SALAM PAPUA (TIMIKA) – Sebanyak 11 Satuan Pelayanan
Pemenuhan Gizi (SPPG) di Kabupaten Mimika dihentikan sementara operasionalnya
oleh Badan Gizi Nasional (BGN) akibat masalah Instalasi Pengolahan Air Limbah
(IPAL) dan administrasi.
Kepala Regional BGN Papua Tengah, Nalen Situmorang,
menyampaikan bahwa dari total 18 SPPG yang ada di Timika, hanya tujuh yang saat
ini masih aktif.
“Sebelas SPPG ini memiliki permasalahan IPAL dan
administrasi.
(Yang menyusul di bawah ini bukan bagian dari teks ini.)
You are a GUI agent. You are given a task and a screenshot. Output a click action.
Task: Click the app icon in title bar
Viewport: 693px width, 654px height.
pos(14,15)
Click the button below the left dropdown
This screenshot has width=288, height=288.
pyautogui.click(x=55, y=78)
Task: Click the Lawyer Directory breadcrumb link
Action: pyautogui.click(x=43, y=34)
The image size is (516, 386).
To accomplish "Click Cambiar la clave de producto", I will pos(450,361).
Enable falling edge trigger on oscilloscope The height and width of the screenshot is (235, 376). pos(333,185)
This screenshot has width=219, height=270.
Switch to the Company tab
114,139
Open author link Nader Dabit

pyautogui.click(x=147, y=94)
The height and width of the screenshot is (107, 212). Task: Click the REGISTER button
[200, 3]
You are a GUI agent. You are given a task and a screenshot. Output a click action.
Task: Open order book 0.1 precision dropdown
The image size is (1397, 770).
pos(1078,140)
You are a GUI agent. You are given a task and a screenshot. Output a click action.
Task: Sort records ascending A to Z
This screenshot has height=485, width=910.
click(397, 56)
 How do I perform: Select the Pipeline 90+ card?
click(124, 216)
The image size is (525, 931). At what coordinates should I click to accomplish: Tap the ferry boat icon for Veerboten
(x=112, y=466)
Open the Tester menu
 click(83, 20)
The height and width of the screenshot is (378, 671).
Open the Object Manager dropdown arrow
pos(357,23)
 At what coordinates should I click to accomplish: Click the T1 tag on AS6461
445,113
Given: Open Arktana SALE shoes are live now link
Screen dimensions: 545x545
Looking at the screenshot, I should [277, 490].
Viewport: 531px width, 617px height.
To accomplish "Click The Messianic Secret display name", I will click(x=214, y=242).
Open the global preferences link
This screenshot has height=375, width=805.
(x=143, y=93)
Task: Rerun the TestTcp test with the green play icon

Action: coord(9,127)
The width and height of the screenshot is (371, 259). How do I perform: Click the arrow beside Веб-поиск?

Sebelumnya kami telah memberikan surat teguran dengan batas waktu
perbaikan hingga 31 Maret, namun tidak ditindaklanjuti sehingga kami mengambil
langkah suspend,” ujarnya saat rapat koordinasi bersama Satgas Makan Bergizi
Gratis (MBG) Mimika di Pusat Pemerintahan (Puspem) SP3, Selasa (14/4/2026).
Ia merinci, delapan SPPG bermasalah pada sistem IPAL,
sementara tiga lainnya terkait administrasi. Saat ini, tujuh SPPG yang masih
beroperasi tersebar di wilayah Wania satu unit, Kuala Kencana satu unit, dan
Mimika Baru sebanyak lima unit.
Nalen juga menekankan pentingnya dukungan Satgas MBG dalam
menyukseskan program Makan Bergizi Gratis, yang hingga kini masih menghadapi
penolakan dari sebagian masyarakat.
“Peran Satgas sangat penting agar program ini dapat
diterima. Saat ini masih ada orang tua yang menganggap MBG sebagai sesuatu yang
berbahaya,” jelasnya.
Sementara itu, Ketua Satgas MBG Mimika, Emanuel Kemong,
menilai langkah suspend yang diambil BGN merupakan hal yang wajar, mengingat
adanya pelanggaran dari pihak penyelenggara SPPG.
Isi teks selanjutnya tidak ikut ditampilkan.